_WHAT THIS EXERCISE ASKS_
**a)** Print the blog post on simplicity in the kitchen from "Wednesday, August 8, 2012" down to "she was three.", word for word.
**b)** Continue the blog post on simplicity in the kitchen, starting after its last sentence.

_PROVIDED TEXT_
*** Block opens ***

Wednesday, August 8, 2012

Simplicity In The Kitchen

A long time ago I came across a website that featured from-scratch cooking recipes.  Considering my distinct lack of kitchen skills back in those days, I ate the website up (no pun intended).  I wrote down a ton of recipes and started making them.  Thus began my from-scratch cooking journey.

My from-scratch cooking was further stretched out of necessity to include from-scratch baking when David was diagnosed with allergies to eggs, peanuts and tree nuts.  Suddenly almost all boxed mixes and baked products were off limits.  I had to learn how to make egg-free cake, chocolate chip cookies, pancakes, bread, muffins, etc.  I was later forced to cut out dairy when Joy was diagnosed with a milk allergy which she thankfully outgrew before she was three.

*** Block closes ***

Stored data entries
*** Block opens ***

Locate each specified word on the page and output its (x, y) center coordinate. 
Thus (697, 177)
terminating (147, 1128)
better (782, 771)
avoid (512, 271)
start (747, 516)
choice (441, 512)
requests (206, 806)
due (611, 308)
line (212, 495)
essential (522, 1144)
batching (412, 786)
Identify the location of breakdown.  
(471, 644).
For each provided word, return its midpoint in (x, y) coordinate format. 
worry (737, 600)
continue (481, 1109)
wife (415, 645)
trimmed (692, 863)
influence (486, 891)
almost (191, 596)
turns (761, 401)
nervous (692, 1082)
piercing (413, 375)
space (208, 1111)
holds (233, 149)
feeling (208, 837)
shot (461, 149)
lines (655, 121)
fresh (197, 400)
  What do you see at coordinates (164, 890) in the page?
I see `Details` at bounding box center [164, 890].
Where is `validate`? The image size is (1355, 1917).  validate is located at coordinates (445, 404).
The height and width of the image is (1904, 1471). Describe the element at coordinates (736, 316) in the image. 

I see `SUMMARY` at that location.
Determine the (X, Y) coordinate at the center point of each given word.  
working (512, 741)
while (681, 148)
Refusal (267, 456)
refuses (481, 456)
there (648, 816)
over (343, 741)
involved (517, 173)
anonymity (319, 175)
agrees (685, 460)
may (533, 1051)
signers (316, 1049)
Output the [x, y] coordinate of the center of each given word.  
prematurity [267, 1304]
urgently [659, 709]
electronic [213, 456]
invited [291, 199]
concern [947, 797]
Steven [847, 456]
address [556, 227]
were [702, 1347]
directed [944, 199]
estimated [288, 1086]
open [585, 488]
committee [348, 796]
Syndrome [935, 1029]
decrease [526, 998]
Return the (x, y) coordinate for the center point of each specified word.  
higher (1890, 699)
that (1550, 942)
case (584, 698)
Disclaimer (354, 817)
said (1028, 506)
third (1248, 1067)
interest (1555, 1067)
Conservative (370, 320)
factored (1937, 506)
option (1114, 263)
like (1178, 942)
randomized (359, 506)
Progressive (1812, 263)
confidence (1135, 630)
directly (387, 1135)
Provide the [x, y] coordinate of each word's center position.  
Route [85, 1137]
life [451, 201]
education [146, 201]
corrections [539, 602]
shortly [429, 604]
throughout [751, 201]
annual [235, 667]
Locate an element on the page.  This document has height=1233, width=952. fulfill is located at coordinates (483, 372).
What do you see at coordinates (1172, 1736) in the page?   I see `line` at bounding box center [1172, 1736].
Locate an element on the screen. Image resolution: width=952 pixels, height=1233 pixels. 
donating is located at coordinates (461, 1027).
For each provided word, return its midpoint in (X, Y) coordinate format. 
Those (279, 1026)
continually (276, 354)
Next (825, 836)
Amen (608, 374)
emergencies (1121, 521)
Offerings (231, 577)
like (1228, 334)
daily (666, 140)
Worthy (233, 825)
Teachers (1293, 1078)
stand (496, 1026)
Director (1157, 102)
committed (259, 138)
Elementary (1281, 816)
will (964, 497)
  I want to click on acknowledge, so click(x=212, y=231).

*** Block closes ***

_RESULTS IN ORDER_
**a)**
Wednesday, August 8, 2012

Simplicity In The Kitchen

A long time ago I came across a website that featured from-scratch cooking recipes.  Considering my distinct lack of kitchen skills back in those days, I ate the website up (no pun intended).  I wrote down a ton of recipes and started making them.  Thus began my from-scratch cooking journey.

My from-scratch cooking was further stretched out of necessity to include from-scratch baking when David was diagnosed with allergies to eggs, peanuts and tree nuts.  Suddenly almost all boxed mixes and baked products were off limits.  I had to learn how to make egg-free cake, chocolate chip cookies, pancakes, bread, muffins, etc.  I was later forced to cut out dairy when Joy was diagnosed with a milk allergy which she thankfully outgrew before she was three.

**b)**
I was making my favorite recipe yesterday, yellow rice (thought I amend the recipe and use white basmati rice and none of the pepper ingredients), and got to thinking about all the things I regularly make for my family from scratch.  How I rarely buy prepackaged, premade things.  Boxed rice?  No way.  Pastayuckaroni?  Not in this house.  The only regular concession I make when it comes to prepackaged food is macaroni and cheese.  I don't make that from scratch and my kids thank me.  David was served homemade mac-n-cheese at camp last week.  I asked if he liked it and he said no, that mine is a lot better (thank you Kraft for making me look good).

I took the kids to the lake house back in February and my mom and mom-in-law came, too.  My mom brought a boxed Chicken Piccata dinner.  I really liked it and wanted to make it myself, so I looked up the recipe on my favorite recipe site,, and found the recipe which I amended to not include eggs due to David's allergy.

I learned how to make seasoning mixes from scratch so I no longer have to buy taco seasoning mixes or stir fry seasoning mixes.  These I learned from Hubby.  I used to have him season a lot of our meals after I finished cooking them until he started forcing me to stand there and watch him so I could learn how to do it for myself.  Now I rarely have to ask him for seasoning help unless I just can't get something right.

I learned about the ingenious method of cooking dry beans in the crock pot and now I make all our beans that way.  I even went so far as to buy a 25 pound bag of dry red beans last month through a co-op because we like them so much better than the canned variety.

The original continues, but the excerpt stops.